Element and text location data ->
────────────────────

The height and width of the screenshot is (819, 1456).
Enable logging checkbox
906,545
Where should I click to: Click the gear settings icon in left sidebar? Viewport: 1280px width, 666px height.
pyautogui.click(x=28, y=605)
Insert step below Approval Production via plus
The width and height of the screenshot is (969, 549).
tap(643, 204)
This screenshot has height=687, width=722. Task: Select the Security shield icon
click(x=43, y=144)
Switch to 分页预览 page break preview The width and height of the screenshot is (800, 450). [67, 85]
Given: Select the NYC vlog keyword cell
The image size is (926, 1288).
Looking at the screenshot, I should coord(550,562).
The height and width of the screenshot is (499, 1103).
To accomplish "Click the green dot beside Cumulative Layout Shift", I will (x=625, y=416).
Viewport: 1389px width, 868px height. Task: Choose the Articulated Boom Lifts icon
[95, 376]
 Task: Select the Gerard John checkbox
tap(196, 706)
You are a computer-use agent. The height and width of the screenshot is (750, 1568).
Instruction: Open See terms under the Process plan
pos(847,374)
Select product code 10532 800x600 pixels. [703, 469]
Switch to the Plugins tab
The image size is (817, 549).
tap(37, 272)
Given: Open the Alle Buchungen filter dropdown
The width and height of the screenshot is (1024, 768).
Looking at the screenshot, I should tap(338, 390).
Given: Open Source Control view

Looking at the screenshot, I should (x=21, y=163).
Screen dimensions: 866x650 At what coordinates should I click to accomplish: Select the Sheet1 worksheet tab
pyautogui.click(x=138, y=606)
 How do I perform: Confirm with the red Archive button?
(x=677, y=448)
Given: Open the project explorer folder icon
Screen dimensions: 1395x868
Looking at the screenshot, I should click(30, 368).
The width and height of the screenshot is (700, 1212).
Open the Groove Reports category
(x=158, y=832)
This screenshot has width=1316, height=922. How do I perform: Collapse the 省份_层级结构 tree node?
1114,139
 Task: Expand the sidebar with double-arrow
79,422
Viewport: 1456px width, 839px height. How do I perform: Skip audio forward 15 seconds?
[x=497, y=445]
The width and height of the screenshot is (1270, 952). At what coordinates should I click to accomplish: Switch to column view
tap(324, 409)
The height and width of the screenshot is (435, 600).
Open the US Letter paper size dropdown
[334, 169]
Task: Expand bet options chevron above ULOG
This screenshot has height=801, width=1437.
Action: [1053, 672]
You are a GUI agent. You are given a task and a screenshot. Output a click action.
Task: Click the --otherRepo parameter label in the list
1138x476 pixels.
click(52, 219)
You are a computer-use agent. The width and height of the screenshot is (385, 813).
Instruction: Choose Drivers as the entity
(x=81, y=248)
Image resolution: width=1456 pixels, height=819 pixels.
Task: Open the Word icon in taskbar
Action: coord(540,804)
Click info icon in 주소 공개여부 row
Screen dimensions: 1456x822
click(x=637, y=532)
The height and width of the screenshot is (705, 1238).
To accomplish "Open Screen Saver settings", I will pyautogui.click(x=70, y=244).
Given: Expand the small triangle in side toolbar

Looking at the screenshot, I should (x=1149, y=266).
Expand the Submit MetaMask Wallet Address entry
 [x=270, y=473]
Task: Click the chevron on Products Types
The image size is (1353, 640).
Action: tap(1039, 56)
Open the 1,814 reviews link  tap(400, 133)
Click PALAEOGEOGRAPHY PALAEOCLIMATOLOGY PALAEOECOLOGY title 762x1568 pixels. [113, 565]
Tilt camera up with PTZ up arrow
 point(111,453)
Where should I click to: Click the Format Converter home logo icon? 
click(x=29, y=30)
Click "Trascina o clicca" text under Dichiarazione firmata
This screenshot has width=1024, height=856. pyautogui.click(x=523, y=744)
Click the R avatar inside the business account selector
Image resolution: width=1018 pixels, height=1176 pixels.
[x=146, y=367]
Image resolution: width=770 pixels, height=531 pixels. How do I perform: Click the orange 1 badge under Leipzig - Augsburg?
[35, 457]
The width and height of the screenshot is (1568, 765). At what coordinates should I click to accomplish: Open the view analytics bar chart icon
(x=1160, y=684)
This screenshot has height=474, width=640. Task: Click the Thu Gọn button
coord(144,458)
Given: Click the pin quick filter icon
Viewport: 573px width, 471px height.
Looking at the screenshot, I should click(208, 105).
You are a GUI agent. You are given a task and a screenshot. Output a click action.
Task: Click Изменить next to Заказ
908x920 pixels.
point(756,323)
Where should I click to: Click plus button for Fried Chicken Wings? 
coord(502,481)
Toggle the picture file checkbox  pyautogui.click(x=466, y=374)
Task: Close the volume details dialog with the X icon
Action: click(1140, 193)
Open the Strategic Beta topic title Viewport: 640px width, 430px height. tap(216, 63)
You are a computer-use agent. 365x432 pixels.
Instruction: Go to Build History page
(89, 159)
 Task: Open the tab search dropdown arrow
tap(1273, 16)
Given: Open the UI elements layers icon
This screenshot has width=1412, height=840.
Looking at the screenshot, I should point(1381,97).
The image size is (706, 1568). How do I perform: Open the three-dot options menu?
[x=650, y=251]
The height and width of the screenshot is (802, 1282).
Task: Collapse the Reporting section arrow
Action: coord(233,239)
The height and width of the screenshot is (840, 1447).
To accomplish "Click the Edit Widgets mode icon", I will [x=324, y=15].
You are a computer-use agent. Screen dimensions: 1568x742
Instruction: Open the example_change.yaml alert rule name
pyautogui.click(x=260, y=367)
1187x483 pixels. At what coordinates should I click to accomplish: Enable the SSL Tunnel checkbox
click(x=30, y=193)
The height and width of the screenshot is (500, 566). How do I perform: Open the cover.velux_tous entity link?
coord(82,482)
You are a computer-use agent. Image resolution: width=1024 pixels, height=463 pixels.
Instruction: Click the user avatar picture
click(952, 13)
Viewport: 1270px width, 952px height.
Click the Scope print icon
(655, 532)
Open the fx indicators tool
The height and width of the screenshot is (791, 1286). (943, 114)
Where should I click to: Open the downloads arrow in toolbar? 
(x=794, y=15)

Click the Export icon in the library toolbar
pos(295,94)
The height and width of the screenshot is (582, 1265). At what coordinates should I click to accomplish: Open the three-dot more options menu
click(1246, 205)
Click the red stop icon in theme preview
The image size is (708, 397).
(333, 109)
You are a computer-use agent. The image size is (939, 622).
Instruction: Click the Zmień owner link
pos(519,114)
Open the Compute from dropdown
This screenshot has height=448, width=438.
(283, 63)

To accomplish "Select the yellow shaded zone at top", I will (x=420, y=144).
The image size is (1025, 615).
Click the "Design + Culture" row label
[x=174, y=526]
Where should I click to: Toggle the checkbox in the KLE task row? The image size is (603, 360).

────────────────────

THE TASK ->
Turn every line of the records above into a Markdown table with two columns, "n" for the row number and "Line" for the line itself, leaving out blank lines.

RESPONSE FOR THIS EXERCISE ->
| n | Line |
|---|---|
| 1 | The height and width of the screenshot is (819, 1456). |
| 2 | Enable logging checkbox |
| 3 | 906,545 |
| 4 | Where should I click to: Click the gear settings icon in left sidebar? Viewport: 1280px width, 666px height. |
| 5 | pyautogui.click(x=28, y=605) |
| 6 | Insert step below Approval Production via plus |
| 7 | The width and height of the screenshot is (969, 549). |
| 8 | tap(643, 204) |
| 9 | This screenshot has height=687, width=722. Task: Select the Security shield icon |
| 10 | click(x=43, y=144) |
| 11 | Switch to 分页预览 page break preview The width and height of the screenshot is (800, 450). [67, 85] |
| 12 | Given: Select the NYC vlog keyword cell |
| 13 | The image size is (926, 1288). |
| 14 | Looking at the screenshot, I should coord(550,562). |
| 15 | The height and width of the screenshot is (499, 1103). |
| 16 | To accomplish "Click the green dot beside Cumulative Layout Shift", I will (x=625, y=416). |
| 17 | Viewport: 1389px width, 868px height. Task: Choose the Articulated Boom Lifts icon |
| 18 | [95, 376] |
| 19 |  Task: Select the Gerard John checkbox |
| 20 | tap(196, 706) |
| 21 | You are a computer-use agent. The height and width of the screenshot is (750, 1568). |
| 22 | Instruction: Open See terms under the Process plan |
| 23 | pos(847,374) |
| 24 | Select product code 10532 800x600 pixels. [703, 469] |
| 25 | Switch to the Plugins tab |
| 26 | The image size is (817, 549). |
| 27 | tap(37, 272) |
| 28 | Given: Open the Alle Buchungen filter dropdown |
| 29 | The width and height of the screenshot is (1024, 768). |
| 30 | Looking at the screenshot, I should tap(338, 390). |
| 31 | Given: Open Source Control view |
| 32 | Looking at the screenshot, I should (x=21, y=163). |
| 33 | Screen dimensions: 866x650 At what coordinates should I click to accomplish: Select the Sheet1 worksheet tab |
| 34 | pyautogui.click(x=138, y=606) |
| 35 |  How do I perform: Confirm with the red Archive button? |
| 36 | (x=677, y=448) |
| 37 | Given: Open the project explorer folder icon |
| 38 | Screen dimensions: 1395x868 |
| 39 | Looking at the screenshot, I should click(30, 368). |
| 40 | The width and height of the screenshot is (700, 1212). |
| 41 | Open the Groove Reports category |
| 42 | (x=158, y=832) |
| 43 | This screenshot has width=1316, height=922. How do I perform: Collapse the 省份_层级结构 tree node? |
| 44 | 1114,139 |
| 45 |  Task: Expand the sidebar with double-arrow |
| 46 | 79,422 |
| 47 | Viewport: 1456px width, 839px height. How do I perform: Skip audio forward 15 seconds? |
| 48 | [x=497, y=445] |
| 49 | The width and height of the screenshot is (1270, 952). At what coordinates should I click to accomplish: Switch to column view |
| 50 | tap(324, 409) |
| 51 | The height and width of the screenshot is (435, 600). |
| 52 | Open the US Letter paper size dropdown |
| 53 | [334, 169] |
| 54 | Task: Expand bet options chevron above ULOG |
| 55 | This screenshot has height=801, width=1437. |
| 56 | Action: [1053, 672] |
| 57 | You are a GUI agent. You are given a task and a screenshot. Output a click action. |
| 58 | Task: Click the --otherRepo parameter label in the list |
| 59 | 1138x476 pixels. |
| 60 | click(52, 219) |
| 61 | You are a computer-use agent. The width and height of the screenshot is (385, 813). |
| 62 | Instruction: Choose Drivers as the entity |
| 63 | (x=81, y=248) |
| 64 | Image resolution: width=1456 pixels, height=819 pixels. |
| 65 | Task: Open the Word icon in taskbar |
| 66 | Action: coord(540,804) |
| 67 | Click info icon in 주소 공개여부 row |
| 68 | Screen dimensions: 1456x822 |
| 69 | click(x=637, y=532) |
| 70 | The height and width of the screenshot is (705, 1238). |
| 71 | To accomplish "Open Screen Saver settings", I will pyautogui.click(x=70, y=244). |
| 72 | Given: Expand the small triangle in side toolbar |
| 73 | Looking at the screenshot, I should (x=1149, y=266). |
| 74 | Expand the Submit MetaMask Wallet Address entry |
| 75 |  [x=270, y=473] |
| 76 | Task: Click the chevron on Products Types |
| 77 | The image size is (1353, 640). |
| 78 | Action: tap(1039, 56) |
| 79 | Open the 1,814 reviews link  tap(400, 133) |
| 80 | Click PALAEOGEOGRAPHY PALAEOCLIMATOLOGY PALAEOECOLOGY title 762x1568 pixels. [113, 565] |
| 81 | Tilt camera up with PTZ up arrow |
| 82 |  point(111,453) |
| 83 | Where should I click to: Click the Format Converter home logo icon?  |
| 84 | click(x=29, y=30) |
| 85 | Click "Trascina o clicca" text under Dichiarazione firmata |
| 86 | This screenshot has width=1024, height=856. pyautogui.click(x=523, y=744) |
| 87 | Click the R avatar inside the business account selector |
| 88 | Image resolution: width=1018 pixels, height=1176 pixels. |
| 89 | [x=146, y=367] |
| 90 | Image resolution: width=770 pixels, height=531 pixels. How do I perform: Click the orange 1 badge under Leipzig - Augsburg? |
| 91 | [35, 457] |
| 92 | The width and height of the screenshot is (1568, 765). At what coordinates should I click to accomplish: Open the view analytics bar chart icon |
| 93 | (x=1160, y=684) |
| 94 | This screenshot has height=474, width=640. Task: Click the Thu Gọn button |
| 95 | coord(144,458) |
| 96 | Given: Click the pin quick filter icon |
| 97 | Viewport: 573px width, 471px height. |
| 98 | Looking at the screenshot, I should click(208, 105). |
| 99 | You are a GUI agent. You are given a task and a screenshot. Output a click action. |
| 100 | Task: Click Изменить next to Заказ |
| 101 | 908x920 pixels. |
| 102 | point(756,323) |
| 103 | Where should I click to: Click plus button for Fried Chicken Wings?  |
| 104 | coord(502,481) |
| 105 | Toggle the picture file checkbox  pyautogui.click(x=466, y=374) |
| 106 | Task: Close the volume details dialog with the X icon |
| 107 | Action: click(1140, 193) |
| 108 | Open the Strategic Beta topic title Viewport: 640px width, 430px height. tap(216, 63) |
| 109 | You are a computer-use agent. 365x432 pixels. |
| 110 | Instruction: Go to Build History page |
| 111 | (89, 159) |
| 112 |  Task: Open the tab search dropdown arrow |
| 113 | tap(1273, 16) |
| 114 | Given: Open the UI elements layers icon |
| 115 | This screenshot has width=1412, height=840. |
| 116 | Looking at the screenshot, I should point(1381,97). |
| 117 | The image size is (706, 1568). How do I perform: Open the three-dot options menu? |
| 118 | [x=650, y=251] |
| 119 | The height and width of the screenshot is (802, 1282). |
| 120 | Task: Collapse the Reporting section arrow |
| 121 | Action: coord(233,239) |
| 122 | The height and width of the screenshot is (840, 1447). |
| 123 | To accomplish "Click the Edit Widgets mode icon", I will [x=324, y=15]. |
| 124 | You are a computer-use agent. Screen dimensions: 1568x742 |
| 125 | Instruction: Open the example_change.yaml alert rule name |
| 126 | pyautogui.click(x=260, y=367) |
| 127 | 1187x483 pixels. At what coordinates should I click to accomplish: Enable the SSL Tunnel checkbox |
| 128 | click(x=30, y=193) |
| 129 | The height and width of the screenshot is (500, 566). How do I perform: Open the cover.velux_tous entity link? |
| 130 | coord(82,482) |
| 131 | You are a computer-use agent. Image resolution: width=1024 pixels, height=463 pixels. |
| 132 | Instruction: Click the user avatar picture |
| 133 | click(952, 13) |
| 134 | Viewport: 1270px width, 952px height. |
| 135 | Click the Scope print icon |
| 136 | (655, 532) |
| 137 | Open the fx indicators tool |
| 138 | The height and width of the screenshot is (791, 1286). (943, 114) |
| 139 | Where should I click to: Open the downloads arrow in toolbar?  |
| 140 | (x=794, y=15) |
| 141 | Click the Export icon in the library toolbar |
| 142 | pos(295,94) |
| 143 | The height and width of the screenshot is (582, 1265). At what coordinates should I click to accomplish: Open the three-dot more options menu |
| 144 | click(1246, 205) |
| 145 | Click the red stop icon in theme preview |
| 146 | The image size is (708, 397). |
| 147 | (333, 109) |
| 148 | You are a computer-use agent. The image size is (939, 622). |
| 149 | Instruction: Click the Zmień owner link |
| 150 | pos(519,114) |
| 151 | Open the Compute from dropdown |
| 152 | This screenshot has height=448, width=438. |
| 153 | (283, 63) |
| 154 | To accomplish "Select the yellow shaded zone at top", I will (x=420, y=144). |
| 155 | The image size is (1025, 615). |
| 156 | Click the "Design + Culture" row label |
| 157 | [x=174, y=526] |
| 158 | Where should I click to: Toggle the checkbox in the KLE task row? The image size is (603, 360). |